# powertop desactivo mi wifi (cerrado)

## frogstalon

Estuve usando powertop para optimizar la batería y me puso una sugerencia sobre el WiFi y la acepte, y al reiniciar ya no tengo la interfaz wlan0 si la trato de iniciar en init.d me dice que no existe, lsmod si me muestra el módulo "iwlwifi". Que puedo hacer?

saludos y gracias.Last edited by frogstalon on Tue Feb 07, 2012 4:42 am; edited 1 time in total

----------

## esteban_conde

¿Que respuesta te dan ifconfig e iwconfig?

----------

## frogstalon

No aparece la interfaz, ni con ifconfig -a

Solo aparece lo sit0 y eth0

----------

## agdg

En ifconfig solo aparecen las interfaces que están 'levantadas'. Tal vez el problema esta en que la interface está apagada, prueba a levantarla con ifconfig nombre-interfaz up, lo normal es que sea wlan0 (ifconfig wlan0 up) pero puede ser otra.

Otra opción es usar el comando ip, el futuro sustituto de ifconfig, iwconfig... El comando ip muestra todas las interfaces disponibles independientemente de su estado.

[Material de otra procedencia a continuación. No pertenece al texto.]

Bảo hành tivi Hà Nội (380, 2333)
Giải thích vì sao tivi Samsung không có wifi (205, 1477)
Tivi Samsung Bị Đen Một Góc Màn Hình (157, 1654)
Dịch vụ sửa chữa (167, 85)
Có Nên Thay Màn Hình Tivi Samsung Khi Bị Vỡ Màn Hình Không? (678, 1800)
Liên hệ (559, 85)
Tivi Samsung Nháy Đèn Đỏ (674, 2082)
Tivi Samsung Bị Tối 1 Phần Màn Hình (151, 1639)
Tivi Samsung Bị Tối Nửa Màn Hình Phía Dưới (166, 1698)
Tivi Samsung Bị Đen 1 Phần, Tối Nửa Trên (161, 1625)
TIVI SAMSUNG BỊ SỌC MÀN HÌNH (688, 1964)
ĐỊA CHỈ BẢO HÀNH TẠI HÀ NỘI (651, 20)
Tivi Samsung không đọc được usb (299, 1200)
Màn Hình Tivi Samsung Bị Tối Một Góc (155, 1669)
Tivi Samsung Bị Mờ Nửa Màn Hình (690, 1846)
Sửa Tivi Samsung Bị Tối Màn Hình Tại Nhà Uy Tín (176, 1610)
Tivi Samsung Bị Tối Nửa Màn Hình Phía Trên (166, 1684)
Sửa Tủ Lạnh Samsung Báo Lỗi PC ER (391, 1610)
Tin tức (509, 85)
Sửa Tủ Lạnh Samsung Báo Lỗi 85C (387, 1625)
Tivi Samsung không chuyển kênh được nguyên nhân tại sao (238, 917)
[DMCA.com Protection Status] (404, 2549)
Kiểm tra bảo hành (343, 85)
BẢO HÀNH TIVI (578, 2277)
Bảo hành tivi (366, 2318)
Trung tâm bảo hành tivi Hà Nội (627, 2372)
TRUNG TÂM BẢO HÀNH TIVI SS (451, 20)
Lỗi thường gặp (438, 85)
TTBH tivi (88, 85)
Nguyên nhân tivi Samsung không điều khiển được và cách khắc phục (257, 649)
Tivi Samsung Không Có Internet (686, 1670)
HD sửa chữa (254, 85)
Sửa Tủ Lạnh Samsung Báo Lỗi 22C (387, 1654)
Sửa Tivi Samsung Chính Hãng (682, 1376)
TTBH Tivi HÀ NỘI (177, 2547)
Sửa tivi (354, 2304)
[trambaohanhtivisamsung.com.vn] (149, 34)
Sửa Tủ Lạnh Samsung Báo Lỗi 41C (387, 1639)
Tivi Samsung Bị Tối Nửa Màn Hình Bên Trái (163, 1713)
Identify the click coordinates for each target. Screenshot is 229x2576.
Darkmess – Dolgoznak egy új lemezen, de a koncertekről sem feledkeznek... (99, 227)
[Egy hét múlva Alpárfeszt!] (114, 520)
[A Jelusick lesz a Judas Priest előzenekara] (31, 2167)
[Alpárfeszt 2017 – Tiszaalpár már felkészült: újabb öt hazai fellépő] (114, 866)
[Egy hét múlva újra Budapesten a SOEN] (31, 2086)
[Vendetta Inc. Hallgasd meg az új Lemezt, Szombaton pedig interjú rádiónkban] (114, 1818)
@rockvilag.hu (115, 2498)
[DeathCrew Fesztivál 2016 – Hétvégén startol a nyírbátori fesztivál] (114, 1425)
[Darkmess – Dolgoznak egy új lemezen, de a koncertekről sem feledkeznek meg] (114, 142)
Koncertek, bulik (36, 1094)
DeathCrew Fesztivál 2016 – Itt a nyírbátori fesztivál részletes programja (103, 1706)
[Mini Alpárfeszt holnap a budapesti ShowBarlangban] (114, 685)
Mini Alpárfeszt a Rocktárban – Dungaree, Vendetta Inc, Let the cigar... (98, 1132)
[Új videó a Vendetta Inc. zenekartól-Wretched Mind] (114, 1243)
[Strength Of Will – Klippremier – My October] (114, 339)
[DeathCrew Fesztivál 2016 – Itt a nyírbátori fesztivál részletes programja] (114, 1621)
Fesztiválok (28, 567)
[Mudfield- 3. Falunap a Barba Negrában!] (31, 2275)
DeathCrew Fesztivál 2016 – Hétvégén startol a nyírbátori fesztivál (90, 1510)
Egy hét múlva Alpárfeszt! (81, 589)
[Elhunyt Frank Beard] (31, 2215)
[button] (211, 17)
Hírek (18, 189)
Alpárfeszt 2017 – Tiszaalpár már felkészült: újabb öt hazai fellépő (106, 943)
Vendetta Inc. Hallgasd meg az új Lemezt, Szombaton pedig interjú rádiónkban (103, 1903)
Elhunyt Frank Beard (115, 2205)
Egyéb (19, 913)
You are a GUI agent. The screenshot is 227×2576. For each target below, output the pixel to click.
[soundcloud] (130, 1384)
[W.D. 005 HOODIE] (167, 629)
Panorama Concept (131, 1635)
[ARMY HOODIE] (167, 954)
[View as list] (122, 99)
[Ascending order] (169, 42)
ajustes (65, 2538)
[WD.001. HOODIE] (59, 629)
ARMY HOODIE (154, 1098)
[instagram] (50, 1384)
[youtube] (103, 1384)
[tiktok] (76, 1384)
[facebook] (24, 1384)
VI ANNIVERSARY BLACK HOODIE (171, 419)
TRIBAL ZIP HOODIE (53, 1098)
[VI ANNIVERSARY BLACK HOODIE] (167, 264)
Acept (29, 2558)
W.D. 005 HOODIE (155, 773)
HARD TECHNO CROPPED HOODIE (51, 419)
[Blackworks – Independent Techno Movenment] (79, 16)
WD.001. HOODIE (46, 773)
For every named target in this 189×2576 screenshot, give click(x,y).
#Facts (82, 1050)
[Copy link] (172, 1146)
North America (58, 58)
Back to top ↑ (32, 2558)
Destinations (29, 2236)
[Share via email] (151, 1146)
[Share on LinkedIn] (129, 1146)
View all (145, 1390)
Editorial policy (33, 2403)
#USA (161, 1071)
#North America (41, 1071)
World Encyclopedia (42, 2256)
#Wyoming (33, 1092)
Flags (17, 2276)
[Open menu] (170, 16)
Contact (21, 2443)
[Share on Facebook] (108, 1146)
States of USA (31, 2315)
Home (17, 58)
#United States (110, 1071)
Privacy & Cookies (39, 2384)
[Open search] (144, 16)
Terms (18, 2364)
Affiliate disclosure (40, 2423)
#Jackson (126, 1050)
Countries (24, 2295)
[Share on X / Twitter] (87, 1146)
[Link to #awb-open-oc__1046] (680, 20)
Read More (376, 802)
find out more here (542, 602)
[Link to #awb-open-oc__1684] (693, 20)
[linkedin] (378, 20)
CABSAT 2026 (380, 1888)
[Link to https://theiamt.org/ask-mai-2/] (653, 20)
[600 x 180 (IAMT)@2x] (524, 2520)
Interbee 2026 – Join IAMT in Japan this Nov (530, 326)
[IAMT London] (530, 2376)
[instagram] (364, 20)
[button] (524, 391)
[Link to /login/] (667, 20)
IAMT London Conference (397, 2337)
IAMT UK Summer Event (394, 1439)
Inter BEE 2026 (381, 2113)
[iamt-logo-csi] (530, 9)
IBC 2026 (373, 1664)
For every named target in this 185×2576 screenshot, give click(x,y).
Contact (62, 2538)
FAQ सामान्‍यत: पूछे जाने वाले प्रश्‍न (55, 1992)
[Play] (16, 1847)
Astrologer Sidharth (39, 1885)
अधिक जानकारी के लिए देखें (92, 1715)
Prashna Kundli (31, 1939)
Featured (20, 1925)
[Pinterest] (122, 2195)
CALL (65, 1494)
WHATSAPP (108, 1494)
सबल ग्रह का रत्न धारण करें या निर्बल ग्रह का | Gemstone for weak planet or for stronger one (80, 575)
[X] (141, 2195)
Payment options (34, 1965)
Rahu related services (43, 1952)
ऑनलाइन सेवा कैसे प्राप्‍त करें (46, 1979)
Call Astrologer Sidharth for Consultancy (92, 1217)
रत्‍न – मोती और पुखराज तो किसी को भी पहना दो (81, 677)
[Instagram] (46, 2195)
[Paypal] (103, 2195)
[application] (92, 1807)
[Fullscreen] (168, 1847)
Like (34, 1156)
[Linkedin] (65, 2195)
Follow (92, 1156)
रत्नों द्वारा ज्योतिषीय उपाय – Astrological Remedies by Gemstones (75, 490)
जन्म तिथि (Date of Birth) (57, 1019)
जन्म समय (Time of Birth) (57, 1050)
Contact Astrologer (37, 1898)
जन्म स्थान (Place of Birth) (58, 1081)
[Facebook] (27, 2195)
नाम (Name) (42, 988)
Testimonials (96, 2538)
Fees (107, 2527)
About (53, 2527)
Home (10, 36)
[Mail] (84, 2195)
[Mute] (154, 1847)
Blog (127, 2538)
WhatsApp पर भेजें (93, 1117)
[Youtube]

Ejemplo de salida de ip addr show:

 *Quote:*   

> 3: br0: <BROADCAST,MULTICAST,UP,LOWER_UP> mtu 1500 qdisc noqueue state UP
> 
>     link/ether 00:25:5d:cd:4b:d1 brd ff:ff:ff:ff:ff:ff
> 
>     inet 192.168.1.20/24 brd 192.168.1.255 scope global br0

 

 *Quote:*   

> 3: br0: <BROADCAST,MULTICAST> mtu 1500 qdisc noqueue state DOWN
> 
>     link/ether 00:25:5d:cd:4b:d1 brd ff:ff:ff:ff:ff:ff
> 
>     inet 192.168.1.20/24 brd 192.168.1.255 scope global br0

 

----------

## lexming

Puede ser que powertop haya "apagado" la antena wifi mediante un rfkill. Prueba a hecharle un vistazo a los rfkills de tu sistema en /sys/class/rfkill. Puede ser que no tengas, depende de cada máquina, pero si los hay cada uno tendrá un archivo state que te indicará si el hardware correspondiente está encendido o apagado.

----------

## frogstalon

agradezco a todos sus respuestas y la intencion de ayudarme, pero empece a tener otros problemas y termine formateando de nuevo (como apenas estoy probando) no tuve problemas con volver a hacerlo  :Razz: !!

Saludos y gracias de verdad.

----------